#### DIRECTION 1
Recast the listing, from its first line up to and including the line with "[x=362, y=11]", as a two-column CSV with the columns instruction and coordinates. Give one row per request, and put each request's text and its answer in a single quoted field with line breaks turned into spaces.
:: SOURCE DOCUMENT
Clearly, not all of these debts are payable -- nor should they be. In the normal course of things, creditors often settle such debts for pennies on the dollar. Indeed, many of Iraq's Gulf War debts have already been paid off at about 30 percent of face value. Therefore, one should not assume that all of Iraq's debt represents a real burden on the Iraqi people. Debt negotiations should be able to resolve much of it fairly quickly once Saddam Hussein is gone. It will be in the interest of many to whom the money is owed to do as much as possible to help Iraq get back on its feet.

Even with large write-downs, there will still be a big Iraqi debt to deal with. However, some analysts are suggesting that part of it could be repudiated, as has been done in the past when tyrannical regimes were overthrown. For example, when the United States took control of Cuba after the Spanish-American War, it repudiated Cuba's foreign debt on the grounds that it had been imposed on the Cuban people without their consent or their benefit.

The concept of "odious debt" was further developed after the First World War by a French legal scholar named Alexander Sack. He argued that loans to despots were personal and not sovereign debts. Therefore, the people had no obligation to repay them once the despot is overthrown.
::::
#### DIRECTION 2
Rewrite the passage on Iraqi debt from "Even with large" up to and including "despot is overthrown.", using "disowned" in place of "repudiated".
:: GIVEN RECORDS
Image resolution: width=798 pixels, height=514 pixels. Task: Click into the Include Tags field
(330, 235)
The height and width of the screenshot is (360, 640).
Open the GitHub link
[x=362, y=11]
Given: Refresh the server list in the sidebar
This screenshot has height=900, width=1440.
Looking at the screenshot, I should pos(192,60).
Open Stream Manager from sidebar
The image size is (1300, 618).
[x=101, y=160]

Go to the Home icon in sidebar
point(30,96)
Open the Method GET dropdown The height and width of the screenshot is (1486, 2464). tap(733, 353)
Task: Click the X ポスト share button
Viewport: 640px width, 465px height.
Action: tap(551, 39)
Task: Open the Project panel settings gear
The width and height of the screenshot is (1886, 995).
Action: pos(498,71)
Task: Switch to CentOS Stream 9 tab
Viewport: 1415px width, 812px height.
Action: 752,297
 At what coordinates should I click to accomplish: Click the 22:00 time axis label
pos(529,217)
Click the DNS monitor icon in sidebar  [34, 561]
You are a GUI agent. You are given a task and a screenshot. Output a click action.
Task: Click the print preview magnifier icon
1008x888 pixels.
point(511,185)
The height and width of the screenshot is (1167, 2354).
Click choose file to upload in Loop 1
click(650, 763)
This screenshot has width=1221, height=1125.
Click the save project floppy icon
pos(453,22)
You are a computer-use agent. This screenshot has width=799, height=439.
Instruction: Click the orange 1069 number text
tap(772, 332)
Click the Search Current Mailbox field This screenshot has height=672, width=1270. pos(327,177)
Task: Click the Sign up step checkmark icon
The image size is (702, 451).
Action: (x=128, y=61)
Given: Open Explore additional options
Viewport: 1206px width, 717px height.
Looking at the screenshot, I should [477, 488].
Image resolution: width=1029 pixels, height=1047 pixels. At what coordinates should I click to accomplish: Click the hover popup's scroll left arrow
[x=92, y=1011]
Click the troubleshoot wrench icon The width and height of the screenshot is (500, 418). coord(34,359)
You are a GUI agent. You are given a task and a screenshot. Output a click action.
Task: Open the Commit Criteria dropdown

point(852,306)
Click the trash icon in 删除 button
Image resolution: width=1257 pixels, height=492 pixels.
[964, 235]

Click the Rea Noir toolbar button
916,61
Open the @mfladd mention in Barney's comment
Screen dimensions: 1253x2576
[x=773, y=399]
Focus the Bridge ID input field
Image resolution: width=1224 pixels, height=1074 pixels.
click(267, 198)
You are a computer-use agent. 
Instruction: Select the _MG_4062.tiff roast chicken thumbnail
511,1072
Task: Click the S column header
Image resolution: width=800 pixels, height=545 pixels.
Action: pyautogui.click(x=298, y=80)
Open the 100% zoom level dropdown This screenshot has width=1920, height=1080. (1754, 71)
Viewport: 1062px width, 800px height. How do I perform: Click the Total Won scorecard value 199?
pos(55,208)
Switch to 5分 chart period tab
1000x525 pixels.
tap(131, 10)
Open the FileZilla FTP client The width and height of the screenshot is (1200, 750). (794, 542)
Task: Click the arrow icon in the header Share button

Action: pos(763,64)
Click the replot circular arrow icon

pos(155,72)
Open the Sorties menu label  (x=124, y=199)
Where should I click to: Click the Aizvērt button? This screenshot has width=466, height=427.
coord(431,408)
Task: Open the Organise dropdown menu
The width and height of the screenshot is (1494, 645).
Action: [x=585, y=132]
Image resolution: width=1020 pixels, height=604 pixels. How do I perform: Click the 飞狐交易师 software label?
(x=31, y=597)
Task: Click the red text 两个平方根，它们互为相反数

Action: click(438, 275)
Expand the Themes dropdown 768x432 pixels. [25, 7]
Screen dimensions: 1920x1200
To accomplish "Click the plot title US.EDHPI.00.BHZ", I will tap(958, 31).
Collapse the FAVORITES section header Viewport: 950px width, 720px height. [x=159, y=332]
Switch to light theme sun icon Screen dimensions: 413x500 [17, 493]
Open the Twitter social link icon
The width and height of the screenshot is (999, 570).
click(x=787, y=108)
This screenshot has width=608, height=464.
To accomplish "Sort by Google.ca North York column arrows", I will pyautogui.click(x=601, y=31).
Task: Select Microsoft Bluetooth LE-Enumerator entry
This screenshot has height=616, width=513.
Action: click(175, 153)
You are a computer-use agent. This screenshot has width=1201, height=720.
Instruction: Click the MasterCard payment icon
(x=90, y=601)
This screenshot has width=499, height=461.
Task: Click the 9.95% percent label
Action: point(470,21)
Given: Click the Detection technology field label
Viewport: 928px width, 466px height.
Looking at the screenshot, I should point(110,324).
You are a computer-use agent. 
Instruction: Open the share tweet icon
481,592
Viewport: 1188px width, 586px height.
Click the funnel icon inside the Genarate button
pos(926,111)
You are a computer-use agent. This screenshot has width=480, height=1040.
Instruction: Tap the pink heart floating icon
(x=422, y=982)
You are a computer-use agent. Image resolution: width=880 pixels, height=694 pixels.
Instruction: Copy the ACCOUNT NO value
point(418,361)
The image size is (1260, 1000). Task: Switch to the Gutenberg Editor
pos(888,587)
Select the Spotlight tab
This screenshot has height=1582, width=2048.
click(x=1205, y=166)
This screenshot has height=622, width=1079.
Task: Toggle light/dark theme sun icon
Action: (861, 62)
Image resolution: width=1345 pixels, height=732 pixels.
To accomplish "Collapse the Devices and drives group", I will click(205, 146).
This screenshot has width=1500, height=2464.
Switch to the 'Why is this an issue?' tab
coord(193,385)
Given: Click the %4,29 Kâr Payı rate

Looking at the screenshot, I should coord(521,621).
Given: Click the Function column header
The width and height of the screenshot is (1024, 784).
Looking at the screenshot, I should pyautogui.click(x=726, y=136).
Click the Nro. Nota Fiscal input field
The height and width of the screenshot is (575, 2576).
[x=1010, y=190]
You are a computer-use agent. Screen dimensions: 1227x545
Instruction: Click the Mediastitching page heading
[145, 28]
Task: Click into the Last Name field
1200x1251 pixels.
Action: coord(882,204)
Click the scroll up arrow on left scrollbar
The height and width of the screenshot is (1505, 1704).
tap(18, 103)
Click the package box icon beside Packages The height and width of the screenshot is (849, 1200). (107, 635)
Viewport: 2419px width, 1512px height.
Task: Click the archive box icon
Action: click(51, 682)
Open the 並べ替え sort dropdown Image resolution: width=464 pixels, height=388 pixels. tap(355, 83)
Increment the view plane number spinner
::::
#### TASK RESULT 1
instruction,coordinates
"Image resolution: width=798 pixels, height=514 pixels. Task: Click into the Include Tags field","(330, 235)"
"The height and width of the screenshot is (360, 640). Open the GitHub link","[x=362, y=11]"

#### TASK RESULT 2
Even with large write-downs, there will still be a big Iraqi debt to deal with. However, some analysts are suggesting that part of it could be disowned, as has been done in the past when tyrannical regimes were overthrown. For example, when the United States took control of Cuba after the Spanish-American War, it disowned Cuba's foreign debt on the grounds that it had been imposed on the Cuban people without their consent or their benefit.

The concept of "odious debt" was further developed after the First World War by a French legal scholar named Alexander Sack. He argued that loans to despots were personal and not sovereign debts. Therefore, the people had no obligation to repay them once the despot is overthrown.